When you sell matters as much as how much you sell. Shares held longer than a year qualify for long-term capital gains rates, which are meaningfully lower than ordinary income rates. Selling too quickly — or stacking too many sales into a single tax year — can push you into a higher bracket and significantly increase your bill.

Different equity types also have different holding period rules. RSU holders start the clock at vesting. Option holders start it at exercise. If you hold multiple grant types with different vesting dates, the tax treatment of each lot can vary considerably. Knowing exactly what you own and when each lot qualifies for long-term treatment is a prerequisite for any thoughtful selling plan.
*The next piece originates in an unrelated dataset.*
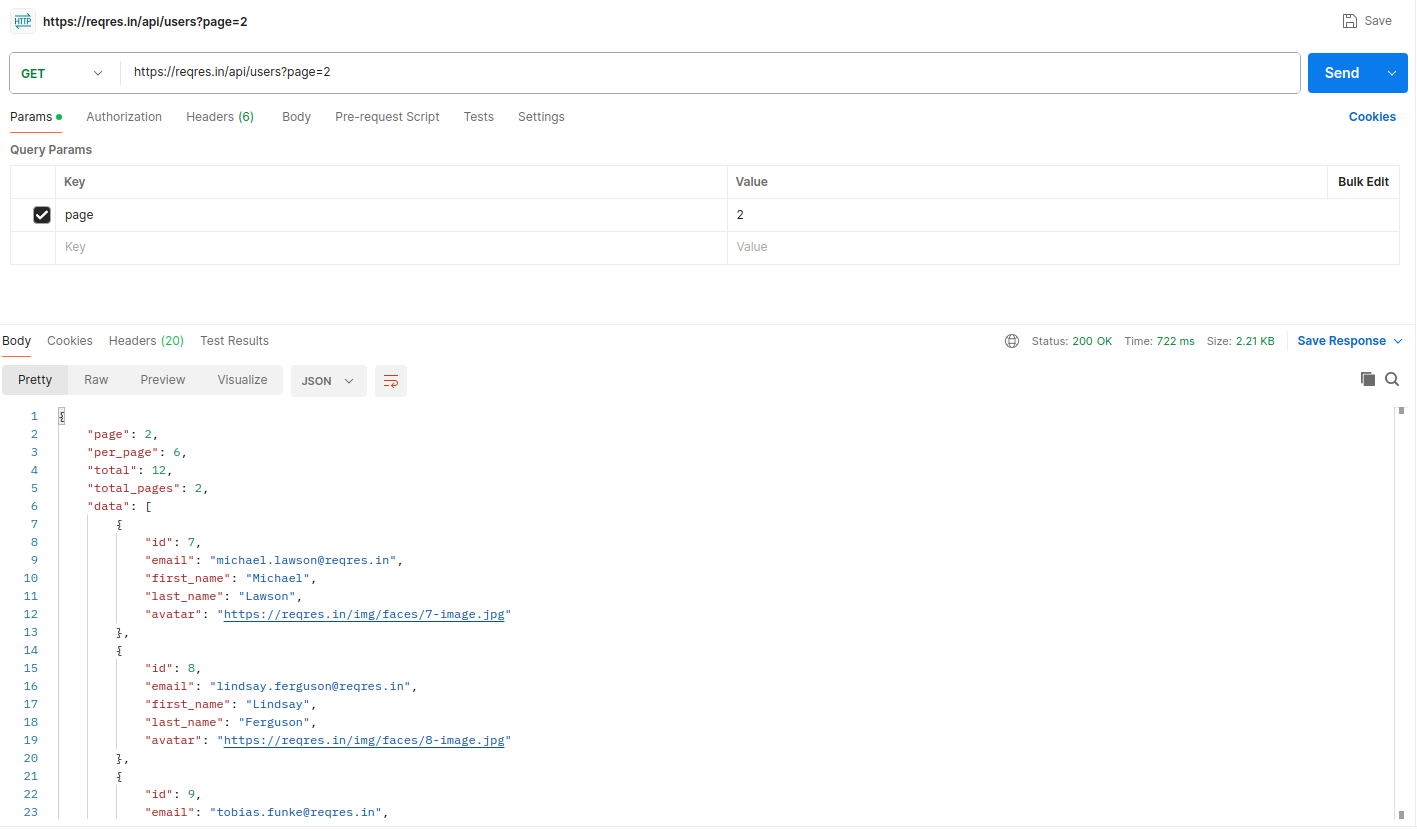The height and width of the screenshot is (831, 1417).
Task: Open the JSON response format dropdown
Action: coord(328,380)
State taxes add another layer. Depending on where you live, your state rate on capital gains could range from zero to well above 10%. That gap is large enough to factor meaningfully into both the timing and sequencing of your sales.

 

Selling Everything at Once Is Rarely the Right Move

The instinct to diversify is sound. Holding a large portion of your net worth in a single stock — even one you believe in — is a concentration risk most financial advisors would flag immediately. Public stocks are volatile, and a newly public company can move dramatically on a single earnings report or piece of news.

But selling your entire position in one window isn't the only way to reduce that risk. There are strategies that let you lower your concentration in a single stock without triggering a massive tax bill all at once. Some approaches defer the tax event entirely. Others use the staggered window structure to spread gains across multiple years. The right path depends on your equity type, your cost basis, your income, and your broader financial picture.

 

What to Do Before the First Window Opens

The most valuable planning happens before any lockup window opens, not after. Pull up your equity statements and understand exactly what you hold — every grant type, every vesting date, every cost basis. Run a projection of what you'd owe under different selling scenarios. Think through what you actually need the money for and over what timeline.
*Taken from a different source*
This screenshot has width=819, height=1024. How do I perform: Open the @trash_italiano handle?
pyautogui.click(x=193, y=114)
Most importantly, talk to a qualified advisor before you act. The decisions made in the first few weeks after an IPO are among the most consequential an employee will ever face, and they're not easily undone. For a deeper look at what to consider before you sell, check out this guide to selling SpaceX stock after the IPO, written by a fiduciary advisor. A fee-only fiduciary can help you build a plan that accounts for the full picture, not just the window in front of you.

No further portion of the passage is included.